私の憧れの宮廷魔導士マーリン・エムリス様、別名“沈黙の魔王”。
無詠唱で高度な魔法を使いこなし、その才能だけで庶民から伯爵位にのし上がった、この国全ての魔法使いの憧れの的。
その上で雪兎を思わせる白い肌に髪、赤い目というミステリアスな風貌の美青年でもある。
さぞモテるんだろうなと思っていたが、婚約者持ちかあ。
そりゃそうだよね……はあ。
いや待て、それよりもだ!
「だだだ抱かれ……た?」
「そう、そこが問題なのです!」
「誰が、誰に?」
「アナタが、マーリン様にです!」
「も、もちろん性的な意味で?」
「もちろん性的な意味で、です。
それとも何ですか、性的にでなければ覚えがあると?」
いやドナ様、私にそんな覚えは……
「あ」
あったわ。
性的にじゃないけど、抱きしめられてるな私。
「その表情、心辺りがあるようですわね。
さあ白状なさい洗いざらい!」
「ああああ、あのあのっ!!」
ただでさえドモり症なのに、あの状況を誤解されないように私に説明しろとか無理だよ!
しかも私、ある意味巻き込まれた被害者だし。
……助けてマーリン様!
「あ、来てたんだドナドナ」
と声がしてその方を向くと、そこには元凶であるマーリン様が。
そう言えば初対面で彼が「君はドナドナじゃない」って私に言ったの、婚約者さんの愛称だったかー。
「ちょうど良かったですわマーリン様。もう一度先日の話の説明を求めますっ!」
「先日の話?」
婚約者の女性の問い詰めに、動じる事なくただ不思議そうな顔をするマーリン様。
「マーリン様が、この目の前の彼女を抱いたとおっしゃったじゃありませんか。
……事実なんですね?」
「あーうん、抱きしめたって意味ならそうだね」
「ほらやっぱり!」
いや、ほらやっぱりじゃないからドナ様。この方も人の話を聞かない系か?
「でもそれは……」
「何だ何だ騒々しい……お、マー君じゃん」
そこで私の屋敷から新たな登場人物が出現し、見慣れた顔に声をかける。
「チロチロ!」
嬉しそうに声をあげるマー君ことマーリン様。
何だ、うちのチロチロと知り合いか。
って……誰だチロチロって。ドナドナといい、マーリン様の呼び方は独特だ。
「ええとマーリン様、こちらのイケメンな殿方とはお知り合いですの?」
「初めましてお嬢様。
ボクはユチロ、ここディエーガァ子爵領騎士団の、団長をやっております」
ドナ様の疑問に、そう自己紹介をするチロチロ。
そしてその挨拶に、分かりやすく赤面するドナ。
おいそこな貴族女、すぐ隣に婚約者いるよな?
そもそも。
「あああのっ、彼女は男っぽく見えますが私の姉でしゅて!」
ちょっと噛んでしまったが、これは伝えておかないと。
「えっ、お姉様……ですの?」
明らかに失望した表情で呟くドナ。
でも、次の瞬間。
とドナドナが言ったのを聞き逃さなかったからな?
ああ、またお姉ちゃんが無自覚に同性を陥落させてるよ。
「どうやらワタクシの誤解だったようですわね、申し訳ありません」
そう言って頭を下げるドナ様。
今回の経緯を簡単に説明すると。
前述の通り私はドモり症で、それは魔法の呪文詠唱にも影響して、唱える魔法は失敗するか暴発する。

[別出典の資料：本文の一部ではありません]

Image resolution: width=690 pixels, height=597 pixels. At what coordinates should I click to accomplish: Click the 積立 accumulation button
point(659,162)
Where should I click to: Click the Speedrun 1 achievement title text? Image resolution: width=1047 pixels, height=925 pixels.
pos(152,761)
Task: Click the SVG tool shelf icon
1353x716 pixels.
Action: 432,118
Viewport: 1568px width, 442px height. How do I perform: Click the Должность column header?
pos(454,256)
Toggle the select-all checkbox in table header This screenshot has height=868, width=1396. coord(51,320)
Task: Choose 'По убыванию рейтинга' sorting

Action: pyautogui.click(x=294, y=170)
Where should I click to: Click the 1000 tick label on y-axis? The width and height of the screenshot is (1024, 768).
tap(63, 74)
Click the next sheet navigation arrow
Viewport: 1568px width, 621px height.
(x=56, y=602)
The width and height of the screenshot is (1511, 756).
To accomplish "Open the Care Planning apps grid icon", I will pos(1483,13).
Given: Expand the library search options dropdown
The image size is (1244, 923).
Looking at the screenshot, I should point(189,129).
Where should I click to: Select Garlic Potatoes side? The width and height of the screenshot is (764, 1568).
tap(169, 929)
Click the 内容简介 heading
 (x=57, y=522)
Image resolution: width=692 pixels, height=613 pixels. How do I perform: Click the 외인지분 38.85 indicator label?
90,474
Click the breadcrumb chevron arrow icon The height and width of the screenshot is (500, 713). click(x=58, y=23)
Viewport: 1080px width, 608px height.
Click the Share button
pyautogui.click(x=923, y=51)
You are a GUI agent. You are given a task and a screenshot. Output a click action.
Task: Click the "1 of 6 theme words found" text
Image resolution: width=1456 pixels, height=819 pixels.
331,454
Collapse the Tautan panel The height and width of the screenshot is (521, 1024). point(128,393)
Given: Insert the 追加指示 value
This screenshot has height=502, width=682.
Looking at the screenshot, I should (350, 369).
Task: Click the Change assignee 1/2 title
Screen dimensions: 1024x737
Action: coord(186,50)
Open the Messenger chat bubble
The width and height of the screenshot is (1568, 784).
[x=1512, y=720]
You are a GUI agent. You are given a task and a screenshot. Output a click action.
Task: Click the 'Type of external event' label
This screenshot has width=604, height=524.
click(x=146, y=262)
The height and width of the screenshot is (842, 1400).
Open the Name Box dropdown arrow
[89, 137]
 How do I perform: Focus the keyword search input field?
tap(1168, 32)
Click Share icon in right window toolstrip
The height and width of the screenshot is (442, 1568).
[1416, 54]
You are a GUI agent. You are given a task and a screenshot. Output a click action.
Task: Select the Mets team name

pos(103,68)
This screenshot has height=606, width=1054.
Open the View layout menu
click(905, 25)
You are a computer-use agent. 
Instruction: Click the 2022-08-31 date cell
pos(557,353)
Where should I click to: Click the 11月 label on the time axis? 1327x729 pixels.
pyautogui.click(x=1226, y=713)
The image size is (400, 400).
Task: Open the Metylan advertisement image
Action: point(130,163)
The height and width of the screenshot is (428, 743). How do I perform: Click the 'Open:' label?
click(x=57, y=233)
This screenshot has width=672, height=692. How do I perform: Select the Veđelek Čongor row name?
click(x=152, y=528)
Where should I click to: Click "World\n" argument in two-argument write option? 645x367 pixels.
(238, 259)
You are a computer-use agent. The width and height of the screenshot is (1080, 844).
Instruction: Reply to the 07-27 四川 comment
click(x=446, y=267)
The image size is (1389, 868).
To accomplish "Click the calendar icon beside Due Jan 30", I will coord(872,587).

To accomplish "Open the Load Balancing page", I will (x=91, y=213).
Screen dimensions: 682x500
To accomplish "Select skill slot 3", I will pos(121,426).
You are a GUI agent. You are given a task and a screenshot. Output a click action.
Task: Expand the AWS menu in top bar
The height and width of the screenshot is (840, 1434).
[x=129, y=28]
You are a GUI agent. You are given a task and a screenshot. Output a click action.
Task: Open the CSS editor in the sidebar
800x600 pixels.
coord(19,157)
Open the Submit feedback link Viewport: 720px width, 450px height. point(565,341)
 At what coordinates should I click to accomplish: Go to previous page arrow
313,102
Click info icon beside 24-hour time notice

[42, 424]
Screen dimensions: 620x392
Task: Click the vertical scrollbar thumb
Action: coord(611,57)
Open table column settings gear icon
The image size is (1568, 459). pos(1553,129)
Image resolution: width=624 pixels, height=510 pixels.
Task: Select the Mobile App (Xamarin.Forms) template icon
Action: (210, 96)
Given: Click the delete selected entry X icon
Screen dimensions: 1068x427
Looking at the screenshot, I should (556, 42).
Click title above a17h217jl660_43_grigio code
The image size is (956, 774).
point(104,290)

マーリン様はその「暴発」に目をつけた。コントロールさえ出来れば発動する時の威力は数倍、いや数百倍になり、初歩魔法のファイアーボールですら私の背丈の大岩を粉々にするほどだ。
そして暴発の威力は私の感情の昂りに影響するらしく、実験として私はマーリン様に背後から抱きつかれたと、まあそう言う事だ。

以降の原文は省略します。